5. You will earn the nickname Dusty, just like your favourite character from Netflix’ Stranger Things.

We all love Dusty, the brilliant albeit a little kooky pre-teen from Stranger Things. There’s just something lovable about him that most people feel instinctively in their hearts but are unable to really explain. Well, In Dust all things shall be explained, for it was so, that in a lost canonical prequel to Stranger Things that Fat Cat Anti-Dust Netflix execs have tried to suppress, the origin of Dusty’s name is revealed. This prequel explains that before any of the mystical things that occur in Stranger Things, there was something far more awesome going on. Dusty’s original name was Fred. Sometime in 5 BST (Before Stranger Things) Fred happened upon a barn. Being a very scientifically minded, curious tyke, Fred drew nearer to the barn and opened its doors. Therein he found a massive heap of dusty dust. At first, Fred was afraid, but then the Dust spake unto him thus: “I am Dust, I am come from Dust and Dust I shall remain. Whoever eateth of Me shall never again Hunger and shall forever be called Dusty”. So Fred voraciously gobbled up the entire heap of Dust and ran back to his town to give the Good News. There, he was given many accolades and from that day on he was called Dusty. 
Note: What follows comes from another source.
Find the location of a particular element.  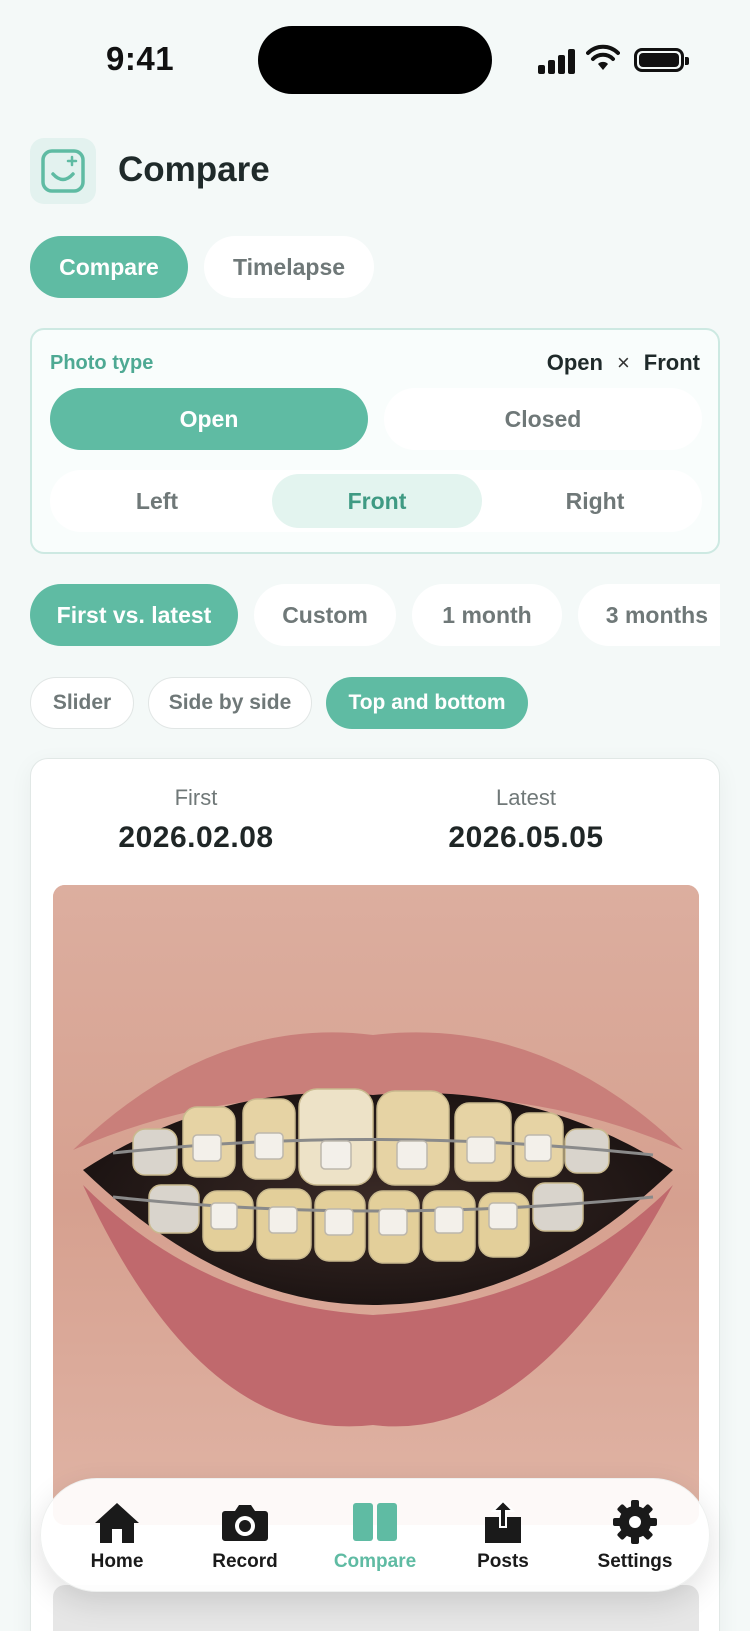

bottom-nav: Home Record Compare Posts Settings is located at coordinates (375, 1535).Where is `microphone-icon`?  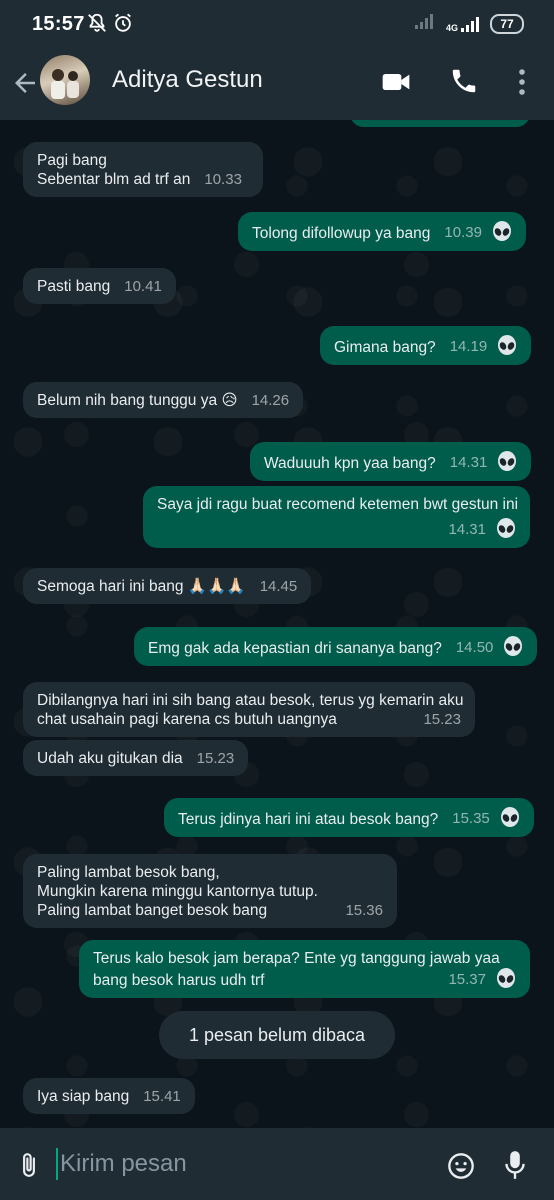 microphone-icon is located at coordinates (515, 1168).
6. The Dust Will be pleased 

It is no secret that Dust is sentient but few people know that Dust is in constant, excruciating pain. In fact, Dust constantly screams lamentations that our puny human ears cannot hear. When you consume Dust and it hits your stomach lining it is put out of its misery. As the Dust dissolves in your stomach goo it will call out in a thankful prayer that you will hear in your mind and you will know that you have done something good.

7. The Late Great Dusty Springfield will call you 

If you eat dust, everyone’s favorite singer, Dusty Springfield will call you from beyond the grave and say these uplifting words: “You are the son of the preacherman of which I sang in my hit song, be proud”.